10年間、家族と共に高野山で過ごし、暮らしと祈りを重ねてきました。日常で使っていた小皿を、必要に迫られて浄塩のお供えに用いたのは今年の8月31日のこと。その器は3カ月間、祈りを支え、やがて割れることで役目を終えました。お焚き上げで感謝を込めて送り出すとともに、新しい九谷焼の器へと祈りを移す流れが整いました。

この出来事は、まさに「区切りから新しい始まり」への象徴でした。息子との10年間も来年3月で一区切りを迎え、彼は自立の第一歩を進んでいきます。そして私自身も、令和7年12月から全国縦断講座の開講、インドでの講演、荒行護摩、さらには商業出版へと歩みを進めていきます。

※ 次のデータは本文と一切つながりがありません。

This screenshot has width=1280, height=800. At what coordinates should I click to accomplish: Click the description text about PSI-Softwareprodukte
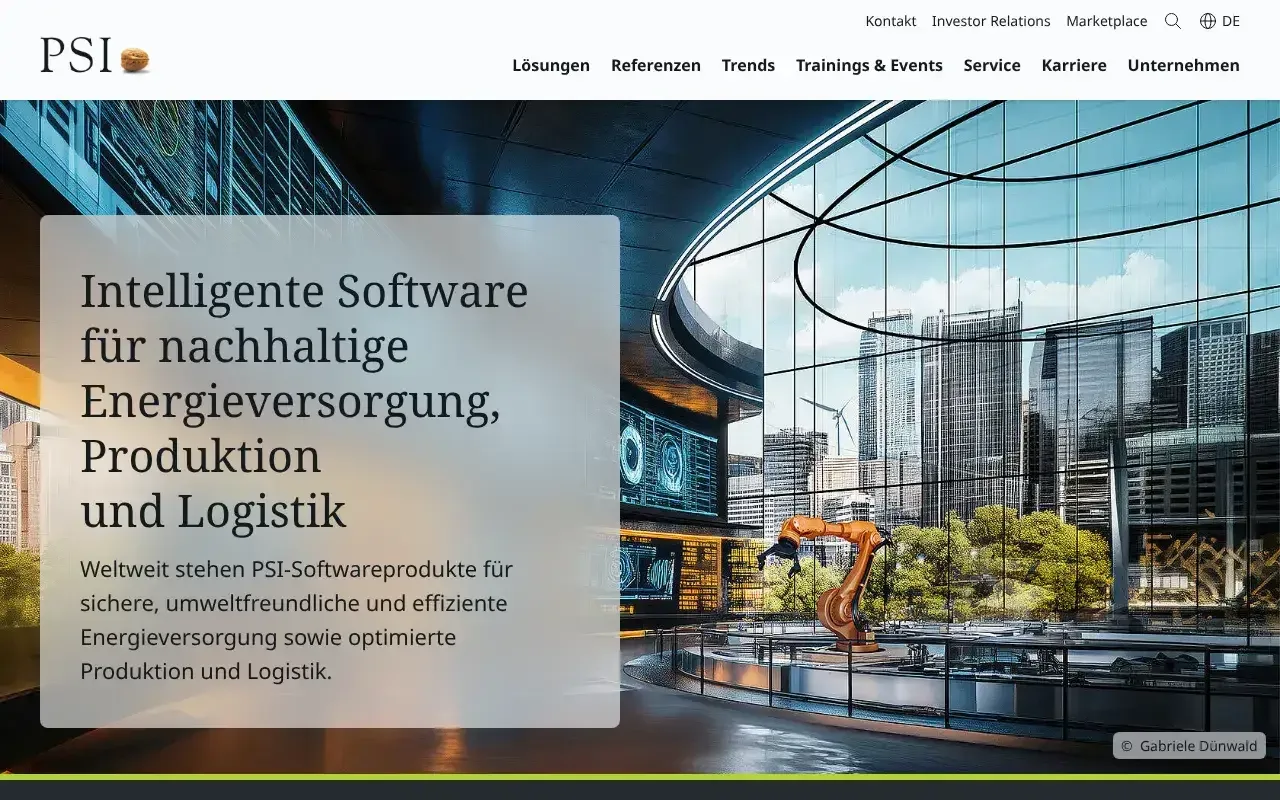(x=296, y=620)
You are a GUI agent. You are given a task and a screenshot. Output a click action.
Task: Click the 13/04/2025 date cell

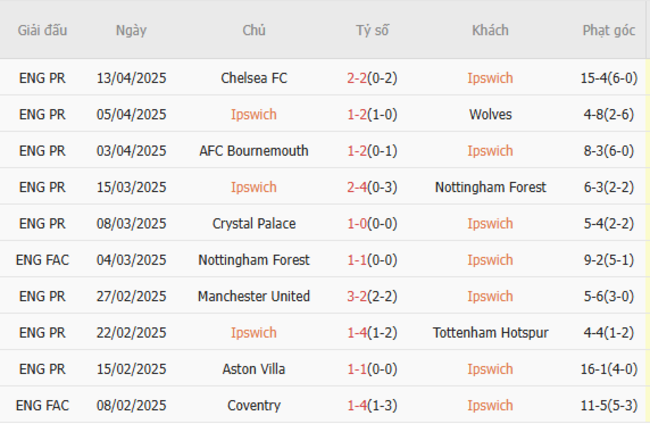[x=131, y=78]
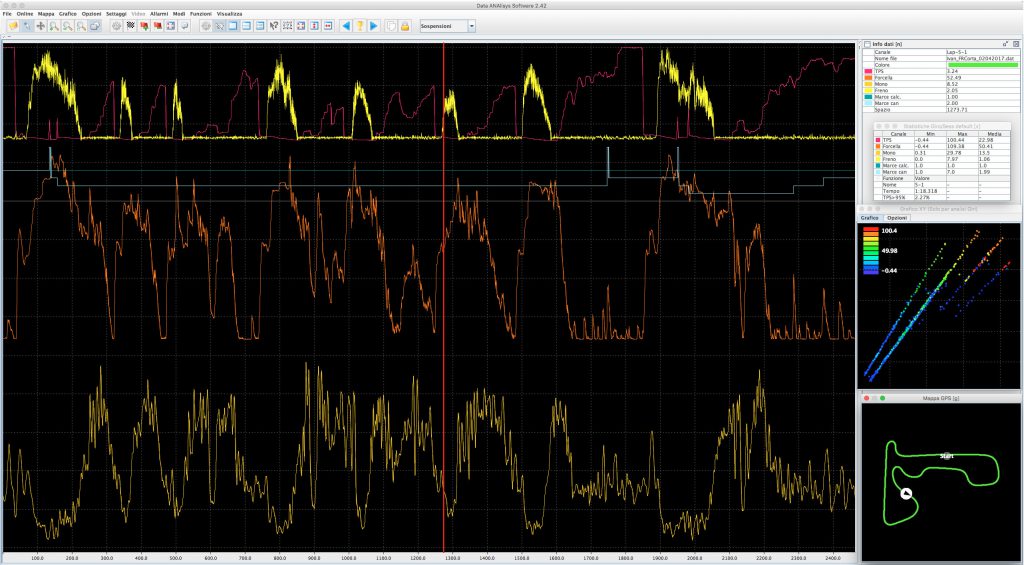Click the white position marker on GPS map
The image size is (1024, 565).
click(x=906, y=492)
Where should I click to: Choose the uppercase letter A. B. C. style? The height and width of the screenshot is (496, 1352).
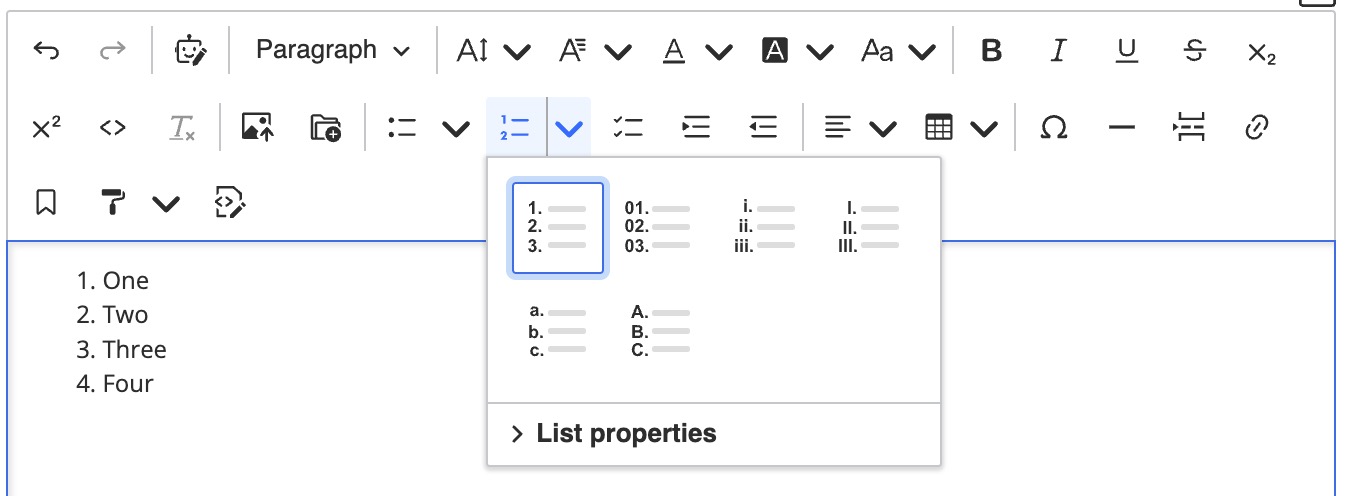click(659, 332)
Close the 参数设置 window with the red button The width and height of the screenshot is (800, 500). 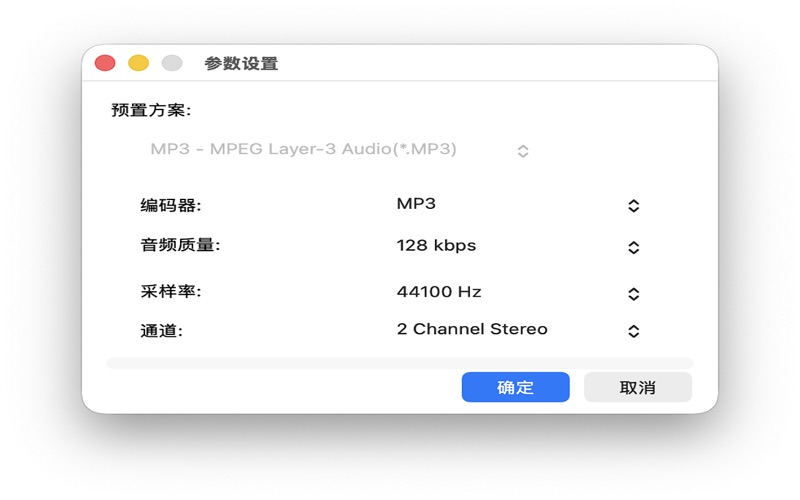105,63
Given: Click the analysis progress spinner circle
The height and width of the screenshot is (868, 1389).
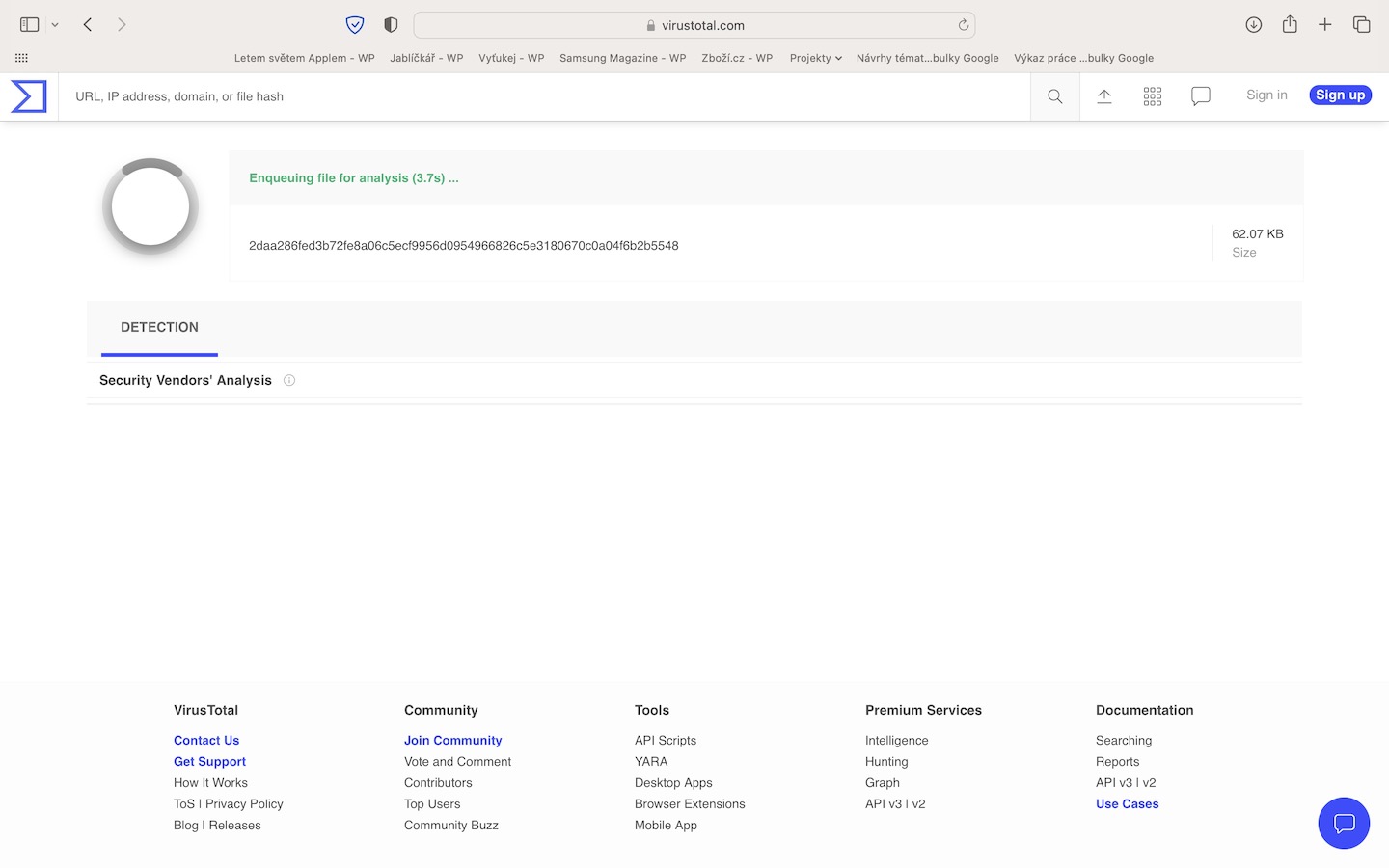Looking at the screenshot, I should click(x=150, y=206).
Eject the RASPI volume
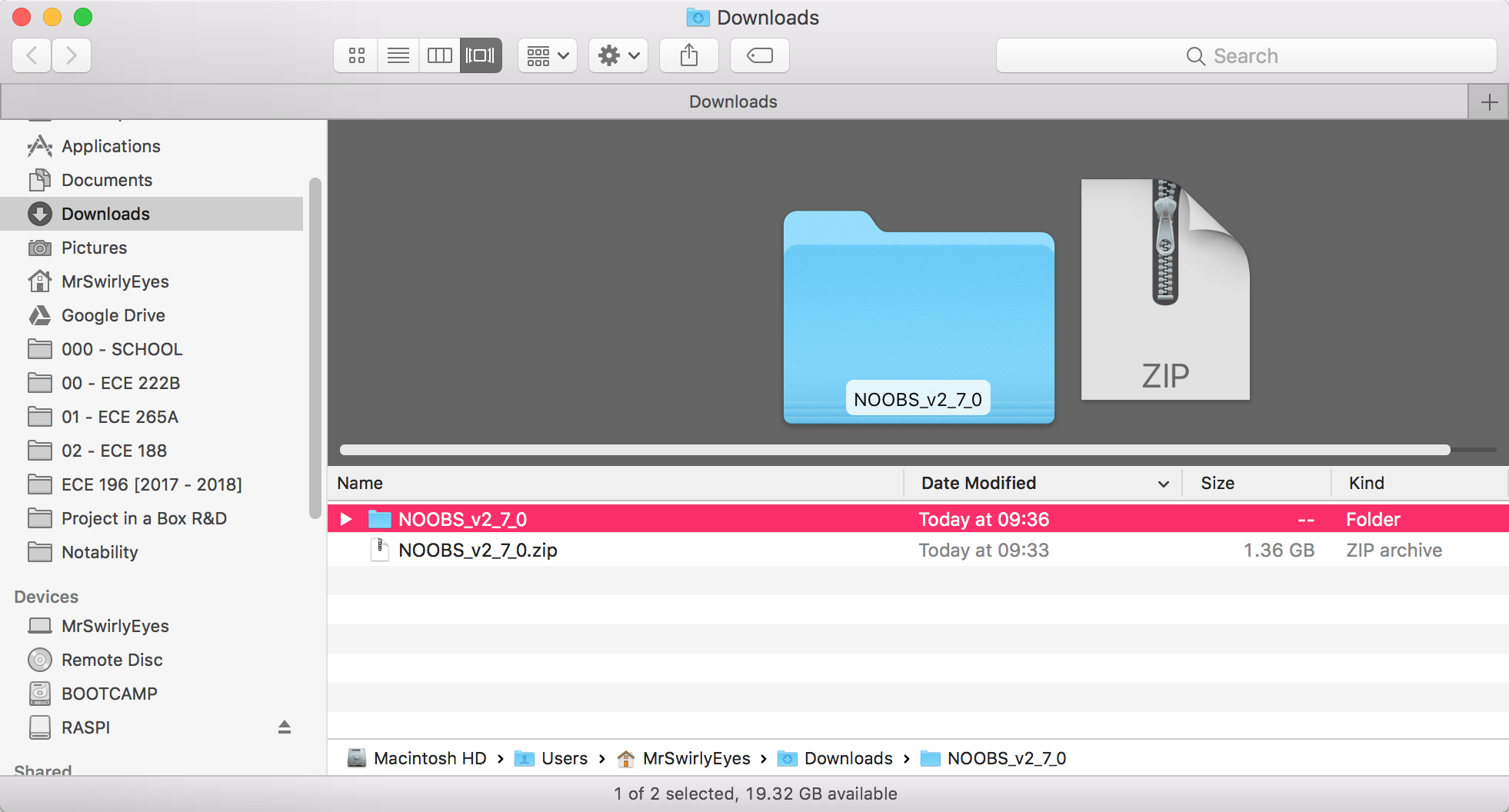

割れた器が新しい器へと祈りを受け渡したように、家族の時間も新しい段階へと移り変わっていきます。来年55歳という節目を迎える私は、柔らかな草のような心で、自信を持って進むことを決意しました。草は風に揺れても折れず、雨に濡れてもまた陽に向かって伸びていきます。そのしなやかさと謙虚さを胸に、後世の人々に役立つ言葉を残すために歩み続けます。